Ben   #6   02:45 pm Sep 17 2009

This is the first i have heard about tear gas being used in the city center on a group of 600 -

I was in city center on saturday night and didn't and haven't heard anything of this.

Perhaps the authour can cite a source for this? or is it just more artistic licence?

Theres more to this problem then just police or students, the media needs to be considered as does the NZ culture in general.

once upon a time those partying with the undie went through town and trashed all the bars - THE CULTURE HAS BEEN THIS WAY FOR YEARS, its only now that we decide to make an issue out of it.

In addition, we had similar sized parties in high school, which for some reasons never called riots - prehaps because of the lack of riot police?

Once again, a source please sir?

JB   #5   02:01 pm Sep 17 2009

It's interesting, given the comments above and of the Minister of Police that the first 3 charghed included a 21 yr old mill hand and a 28 yr old factory worker ...

Rosie   #4   01:34 pm Sep 17 2009

Castle St is nowhere near the city centre - it is a slum near the varsity where students are forced to live in revolting conditions, exploited by local Dunedin landlords who make them sign year-long leases to live in uninhabitable tenements.

As far as I hear, there was no riot until the cops turned up and started one.
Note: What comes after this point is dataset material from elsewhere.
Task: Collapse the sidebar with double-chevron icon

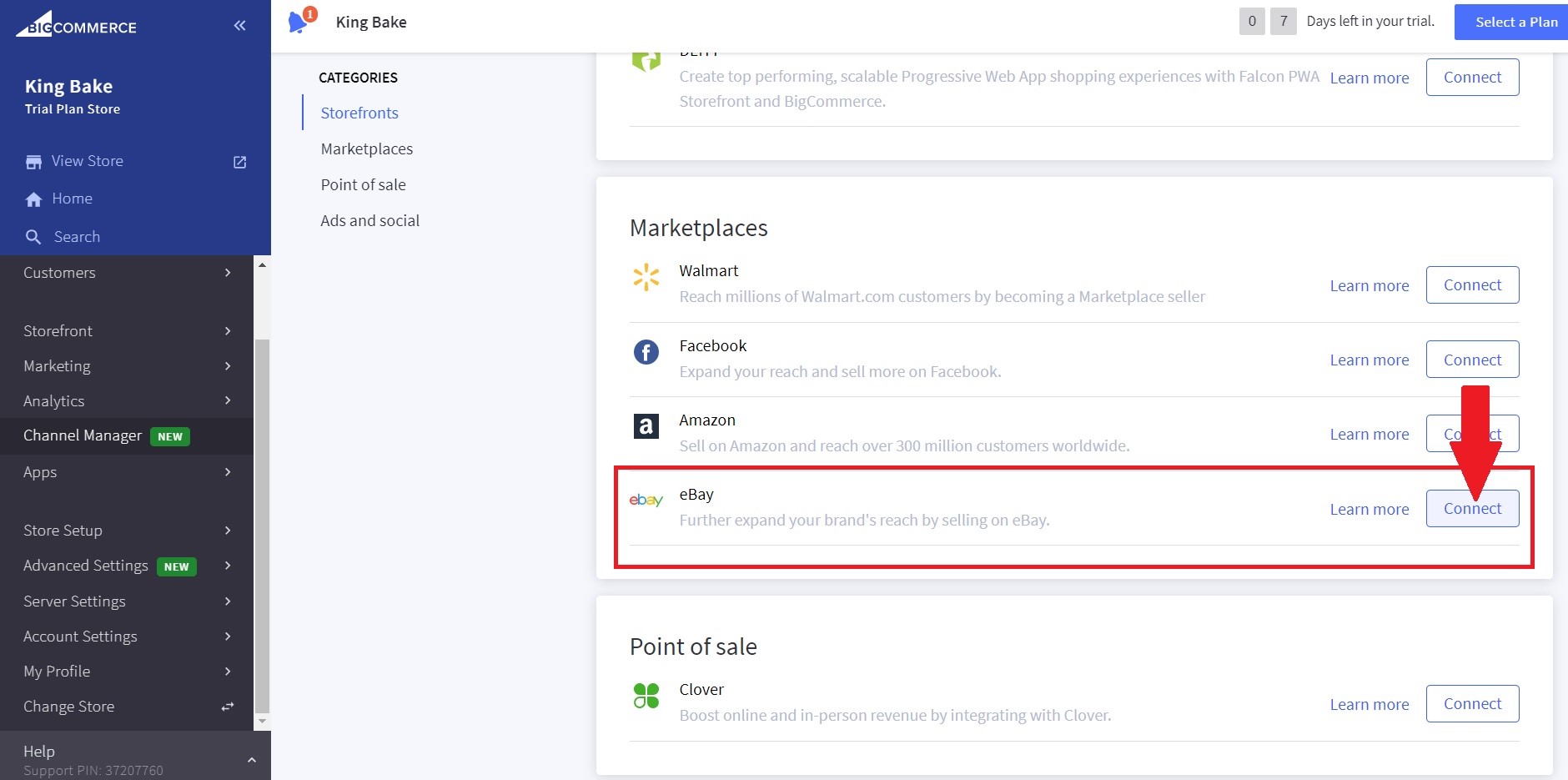Action: [239, 26]
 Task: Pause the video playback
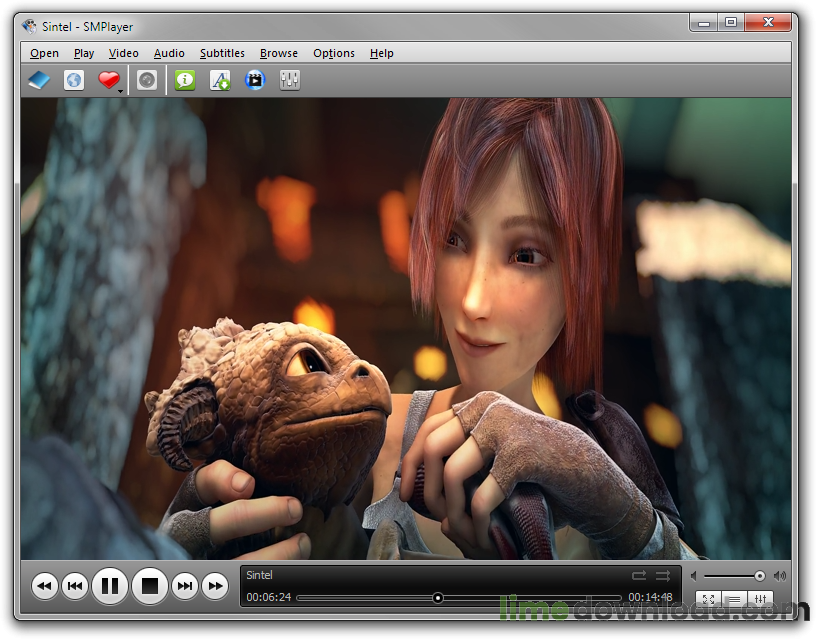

M   #3   12:10 pm Sep 17 2009

I'm an Otago Uni student who has never been to the riots and while I think there needs to be serious consequences for the idiots who went to Castle Street, I think more attention needs to be paid to the fact: - That out of 20,000 students attending our Uni, only 600 were at the riots. The rest of us are smart enough and civilised enough not to attend, yet articles like this treat us like the bad guys. - People from out of town (like the smart guy from Balclutha who fell in the fire and needed surgery) came up for the weekend specifically to riot. - Diversion is not just for middle class young people, it's based on the seriousness of an offence and it is ignorant to claim that only middle class young people benefit from it. - I'm not blaming the police, the fire brigade or the DCC. The only ones at fault were the people stupid enough to think that rioting is cool. - I'm also not blaming ENSOC. Most of the Christchuch kids weren't at the riots, but just the whisper of "Undie weekend" sends offenders into a flurry.

Yes the riots are embarrassing and out of control and there need to be consequences for the people involved. BUT stop judging the 19,400 students who are still the brightest minds of the future and stayed at home on Saturday night.